この物語では、2度に渡って帝国軍と自由惑星同盟とが激突します。
ヴァンフリート星域での会戦と、第6次イゼルローン攻防戦です。
物語は、主にラインハルト側帝国軍の視点で描かれており、所々で自由惑星同盟が登場する・・・という形で描かれています。
勿論、ヤンも登場します^^

でも、この物語がこれまでと大きく異なるのは、ラインハルトとキルヒアイスばかりではなく、ラインハルトをライバル視する帝国軍周辺の存在にも、きちんと焦点が当てられて描かれている事です。
その存在はリューネブルグ准将・・・ラインハルトの物語の中に大きく彼が食い込んできた事によって、物語の幅は広がったと思います。

物語は、ラインハルトが先の戦闘の功績が評価され准将に昇格したところから始まります。
准将にもなると200隻もの艦隊の長になる訳ですが、果てしない野望を抱くラインハルトにとっては中途半端な通過点にしか過ぎません。

そしてラインハルトは実感する事になります・・・階級が上がるにつれ自身の保身の事ばかり考える古狸の集団になっていき、やっている事はまるで化かし合い・・・
そんな老骨ばかりの所に18歳の若者が紛れ込んだら・・・思考、文化、育ってきた環境が著しく異なることから、対話にすらならないでしょう・・・
同年代という横の広がりの中でも分かり合うのが難しい世の中です・・・年齢という縦の広がりが加わったら、より難易度が上がるのは明白です。

それに加えラインハルトは誰よりも聡明であると共に、野心でギラギラしているんです。
保守とは対極に位置する彼は、より交わり辛い存在であった事でしょう・・・

ですが、ラインハルトの快進撃に待ったをかける存在が出現します。
それがリューネブルグ准将でした。年齢は35歳とラインハルトより17歳年上ですが、階級が一緒な彼は、ヴァンフリート星域の海戦で近傍の惑星に降下する指令を司令官から艦隊が受けた際、ラインハルトを自分の配下において降下する作戦が提案・受理され、ラインハルトの武勲をも我が物にしようと企んだんです。

これまで何度か邪魔されたり、時には命を狙われたりもしたラインハルトですが、自分の挙げた武勲を取り上げようとする輩との出会いは初めてでした。
ラインハルトは相当怒っていましたけれど・・・^^;

これは・・・私ならどうだろう・・・
仕事の一環で色んな開発に従事してきましたが、利益や権利は基本的に会社に帰属する事が分かってるので、あまり何も感じないかもしれません・・・^^;

でも、リューネブルグ准将はこれだけでは済みませんでした。

## 資料
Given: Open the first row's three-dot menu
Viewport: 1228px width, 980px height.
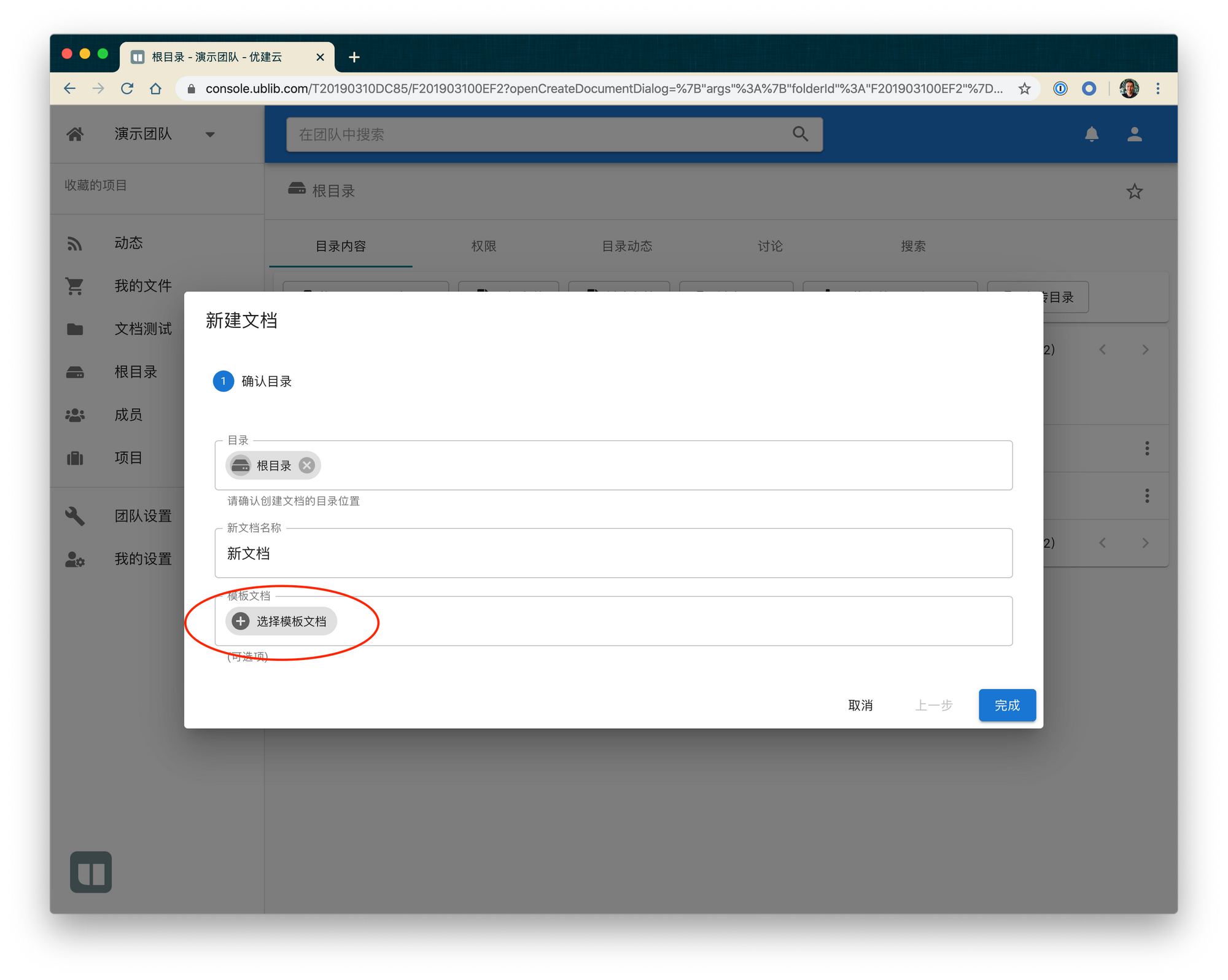Looking at the screenshot, I should tap(1146, 448).
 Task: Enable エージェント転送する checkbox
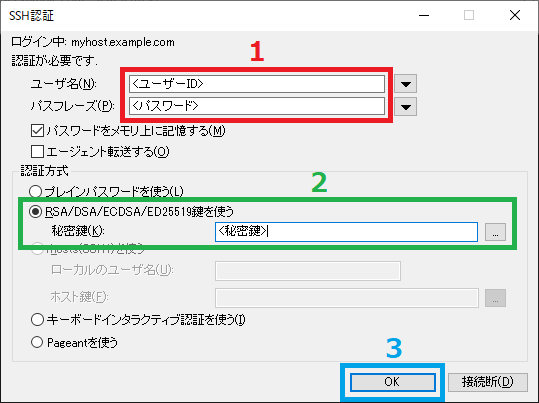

## 課題一覧
1 – 読解文に名前が出てくる人物を、最初に登場する順にすべて挙げてください。
2 – 読解文のうち、「物語は、主にラインハルト側帝」から「端な通過点にしか過ぎません。」までを、その語句も含めて一字一句違えずに書き写してください。

## 解答
1 – ラインハルト、ヤン、キルヒアイス、リューネブルグ

2 –
物語は、主にラインハルト側帝国軍の視点で描かれており、所々で自由惑星同盟が登場する・・・という形で描かれています。
勿論、ヤンも登場します^^

でも、この物語がこれまでと大きく異なるのは、ラインハルトとキルヒアイスばかりではなく、ラインハルトをライバル視する帝国軍周辺の存在にも、きちんと焦点が当てられて描かれている事です。
その存在はリューネブルグ准将・・・ラインハルトの物語の中に大きく彼が食い込んできた事によって、物語の幅は広がったと思います。

物語は、ラインハルトが先の戦闘の功績が評価され准将に昇格したところから始まります。
准将にもなると200隻もの艦隊の長になる訳ですが、果てしない野望を抱くラインハルトにとっては中途半端な通過点にしか過ぎません。